In college, there comes a time when you finally decide what you are going to do for a career. There are specific pathways to take before you can get an official degree. Specific majors have different requirements for students to fulfill. One of the types of conditions is that you have to take a foreign language class. Some of the pathways that have this requirement are ‘Philosophy, Politics, and Economics’ as well as ‘Political Science’.
Because of these mandatory classes, students find completing their pathway more stressful. People do not focus on understanding the material when there is just pressure to pass.
In my experience, I focused on passing more than learning something new. Once students got a passing test grade, everything they studied and committed to memory would just disappear. Because for many students, the grade was all that mattered.
The priority of passing the class is all that matters. You can study the subject for hours, but the pressure remains if you pass or not. Then, all the material leaves your brain after passing that particular section because the task was fulfilled.

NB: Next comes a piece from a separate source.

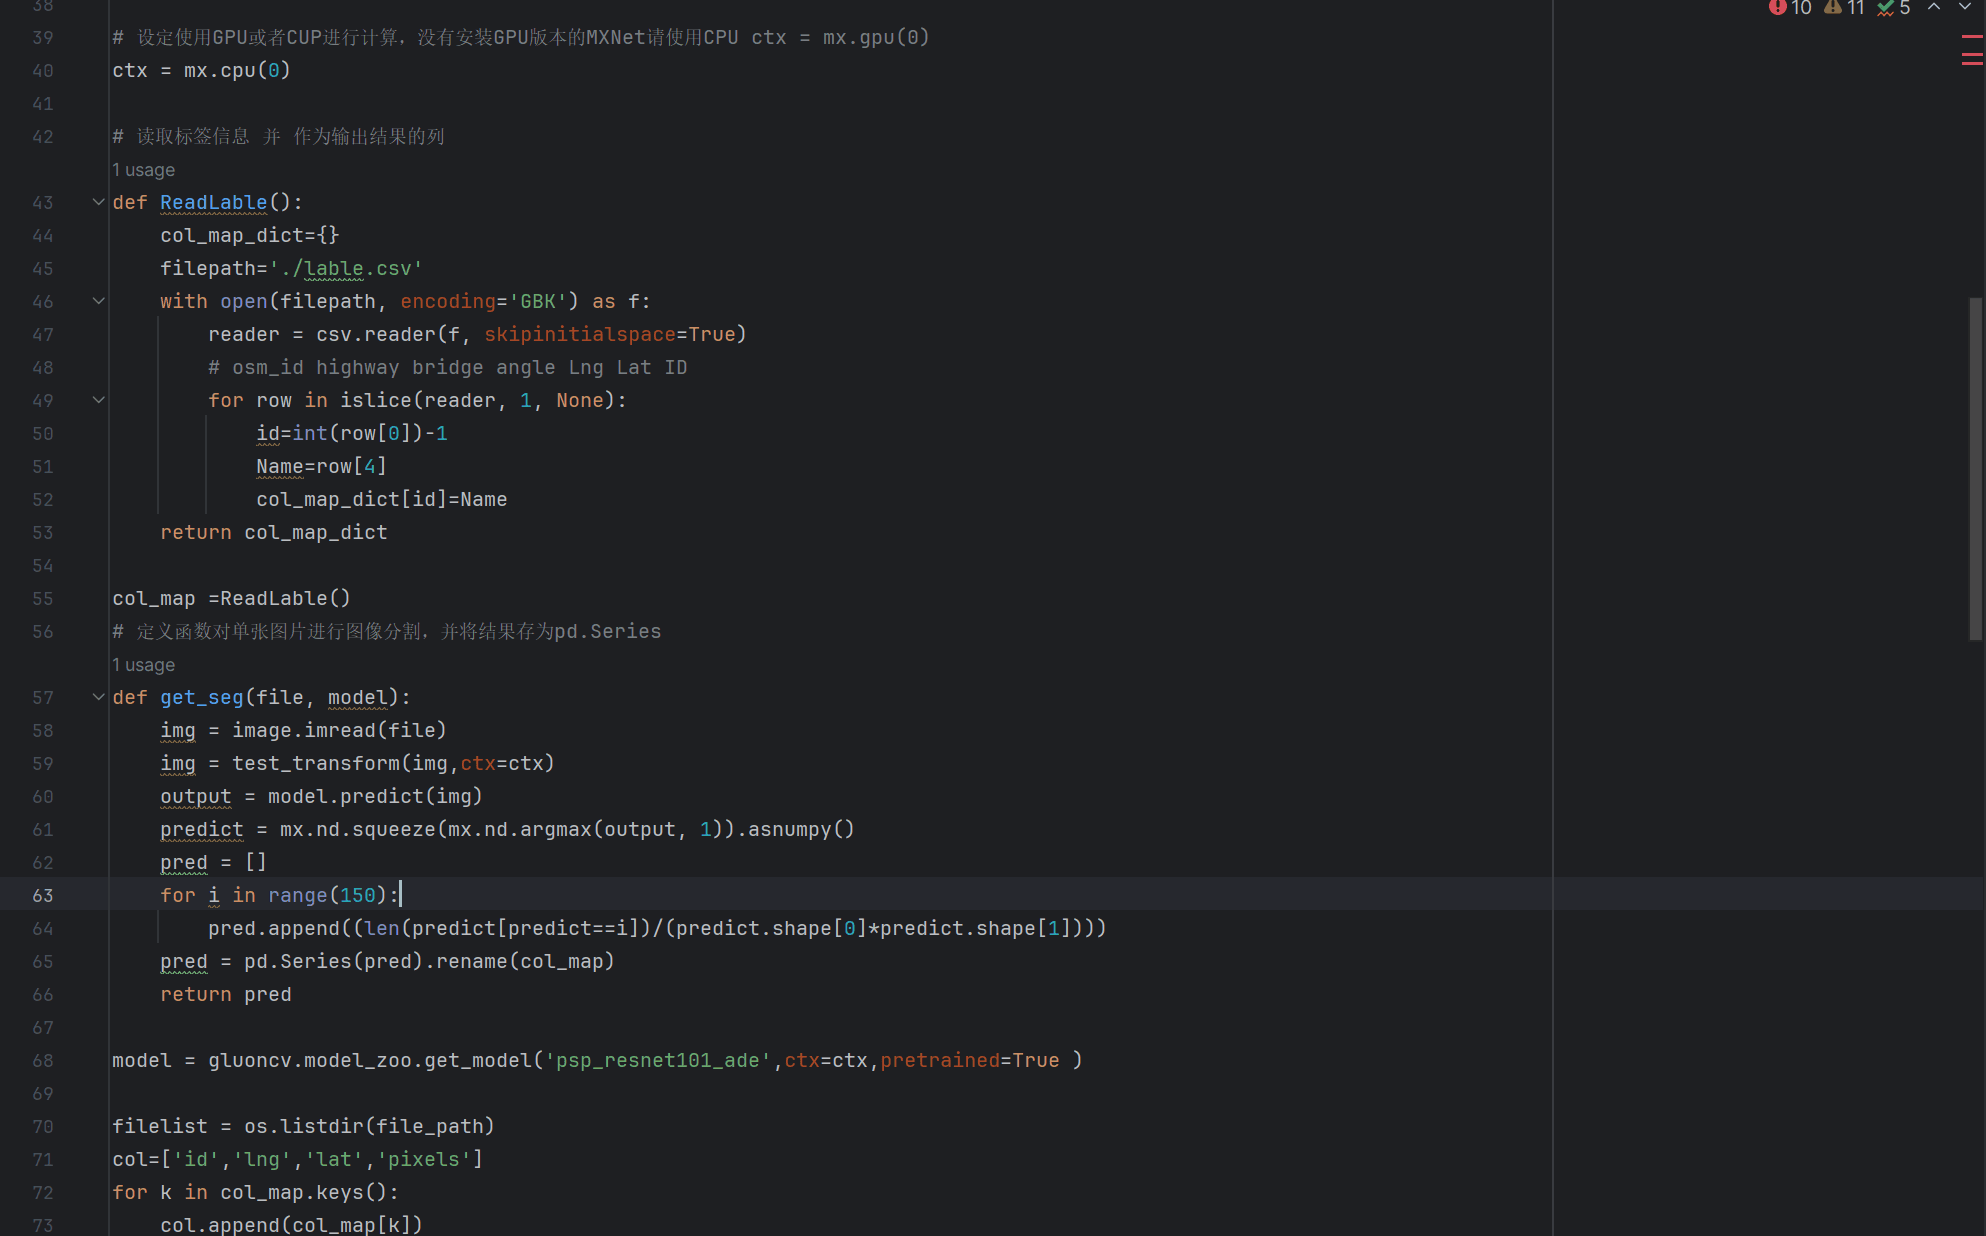Click the lowest red error stripe mark
The image size is (1986, 1236).
coord(1972,64)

If you have a learning disability such as dyslexia, it is more challenging to understand the language class you are currently taking. For example, some people who have dyslexia write backward. This is to show how they think or see words inside their heads.
But let’s put this into perspective. As someone who already struggles with their first language, how can you truly understand a class focused on a second language?
Someone with dyslexia finds it harder to understand the textbook format, which makes studying challenging. Mandating a language class for unrelated majors makes things unnecessarily complicated. It makes learning the elementary level of that language ten times harder than it usually has to be.
Finally, this constant reminder that learning a second language could land you better job opportunities makes things more memorable. Professors and advisors regularly told me this. You would probably think that taking these classes allows you to learn the language, but this simply is not the case. The constant reminder of the number of opportunities that open up if you study a language makes things more stressful for many students, making it harder to pass.
Because of the way specific pathways are, some students leave with certain expectations of the working world. Even though the job opportunities are not taught to us in that class, it becomes a haunting reminder of how things are in society. You have to be talented in certain things. Sure, you can graduate from an Ivy League school.
Still, if someone else graduated from a typical college but is fluent in Spanish, for example, the other person would most likely get the job. This is because being fluent in a language used almost everywhere is a skill to have if you want to branch out in different places.
But that doesn’t negate the added stress that comes with making it a mandatory class.
Pathways are not like having a major — it is training to get to that place. So when your pathway says there is a mandatory language class, things get more challenging.
You are constantly reminded you need to pass these classes to move on with their pathway plan. If you do not get at least a C in the grade book, you fail. Even with a C, people will not think you have tried hard enough to pass the class.
Mandatory language classes are stressful and unnecessary. The constant pressure to pass and the opportunity to be fluent in a particular language is beyond stressful.